───── DATA PROVIDED ─────

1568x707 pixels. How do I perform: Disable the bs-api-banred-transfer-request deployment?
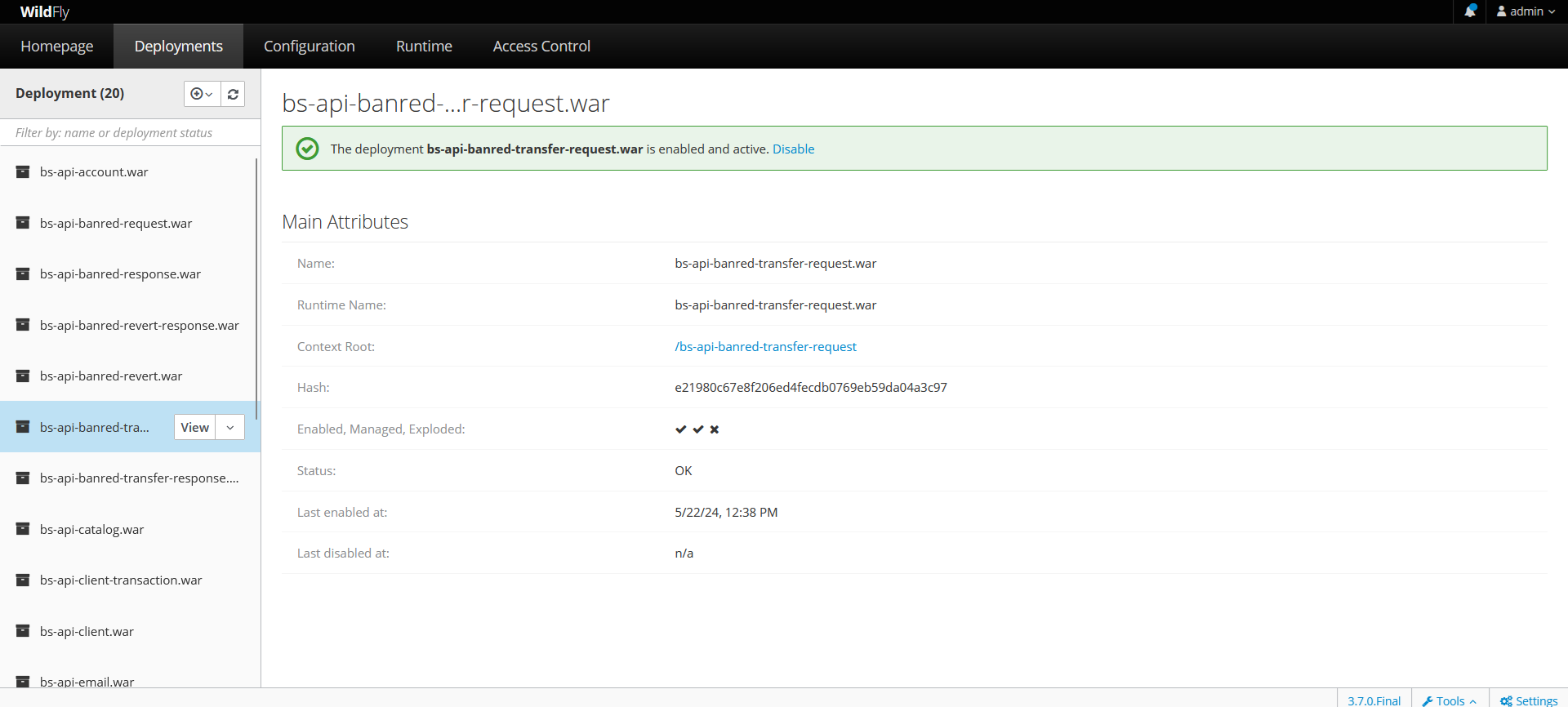coord(793,149)
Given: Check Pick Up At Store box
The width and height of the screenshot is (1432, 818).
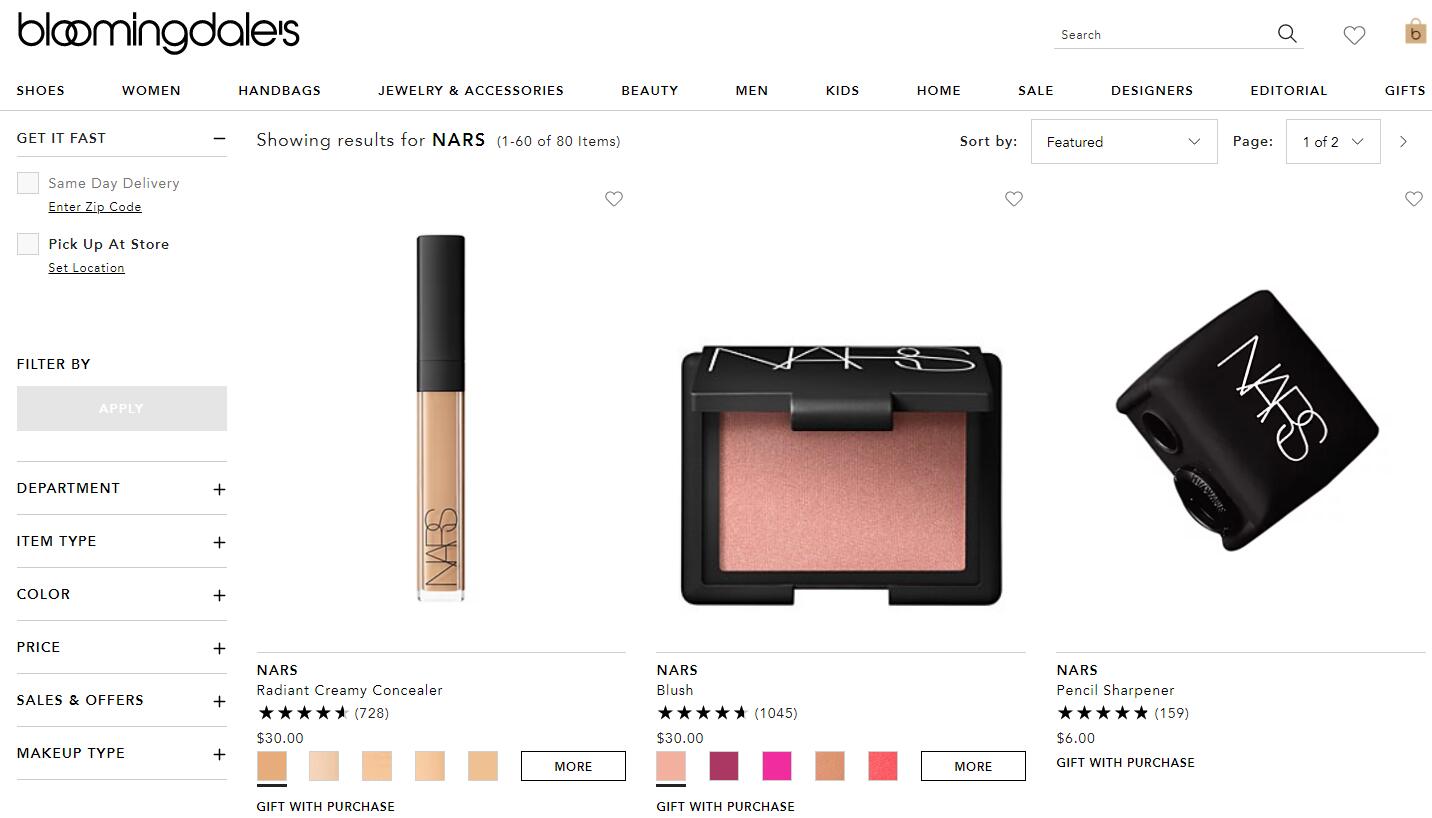Looking at the screenshot, I should coord(28,244).
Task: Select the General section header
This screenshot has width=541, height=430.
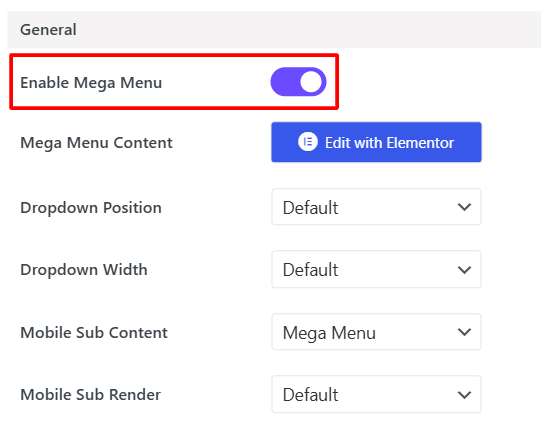Action: (x=274, y=30)
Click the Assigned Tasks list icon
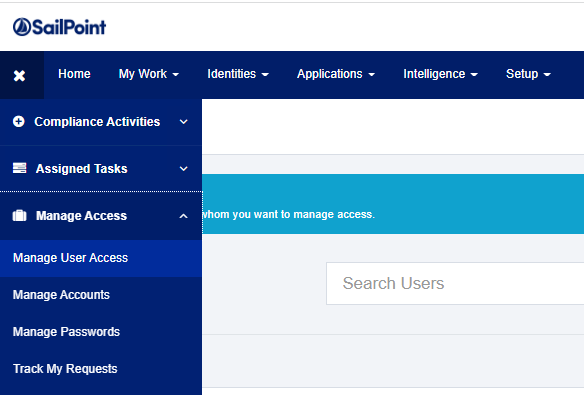Screen dimensions: 584x395 (x=19, y=168)
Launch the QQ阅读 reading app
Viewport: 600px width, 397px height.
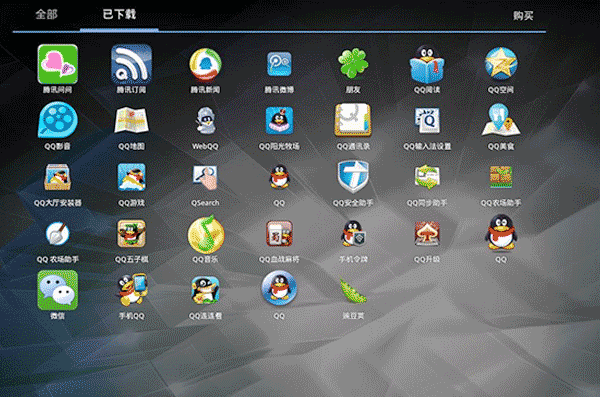[427, 64]
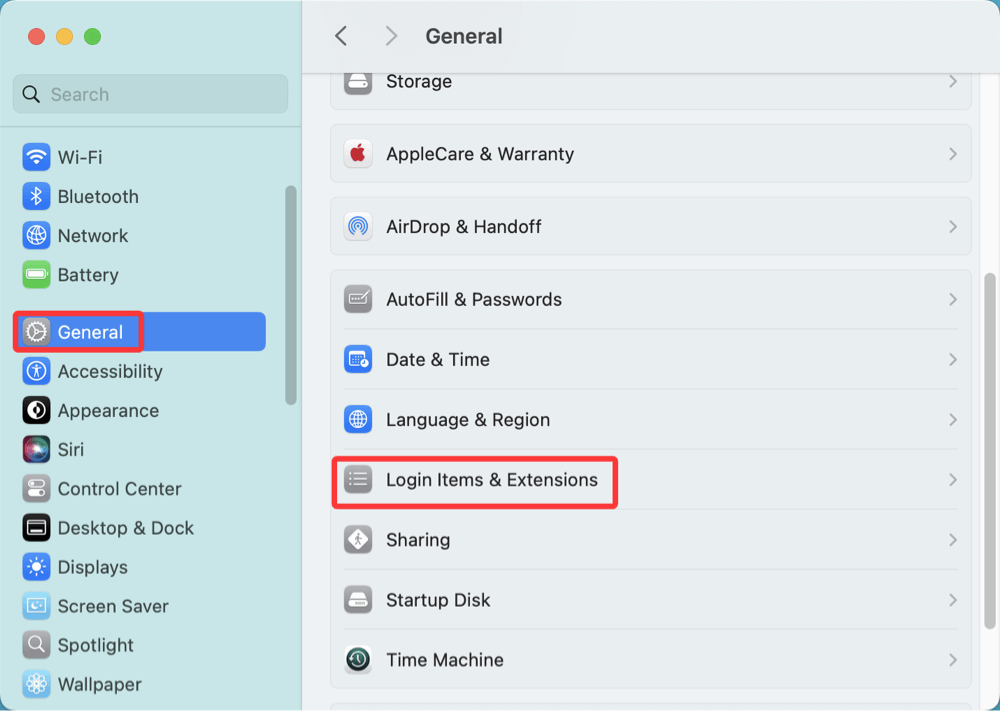
Task: Click the Desktop & Dock icon
Action: [x=36, y=527]

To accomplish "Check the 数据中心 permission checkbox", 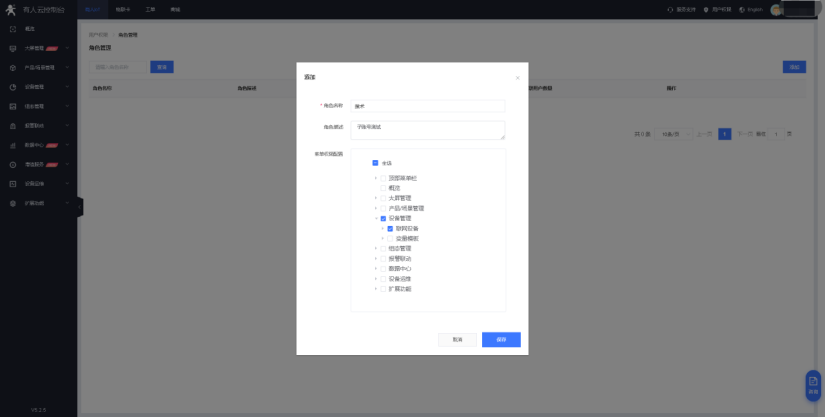I will pos(383,268).
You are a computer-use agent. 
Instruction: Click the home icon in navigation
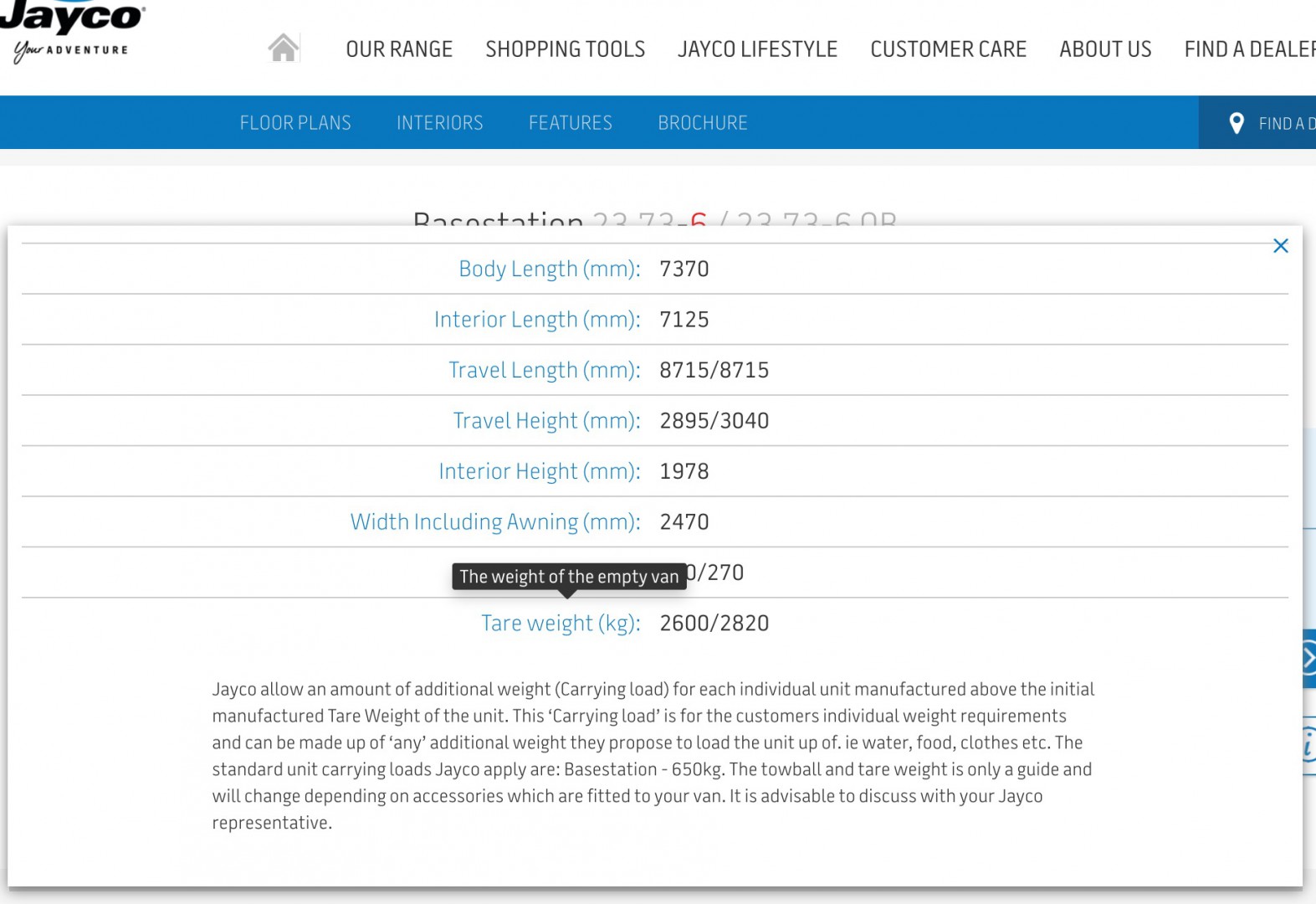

─────

## TASK TO COMPLETE:
Please transcribe exactly the line containing "You are a computer-use agent." and every later line through the end of the records above, omitting pictures.

## RESULT OF THIS TASK:
You are a computer-use agent. 
Instruction: Click the home icon in navigation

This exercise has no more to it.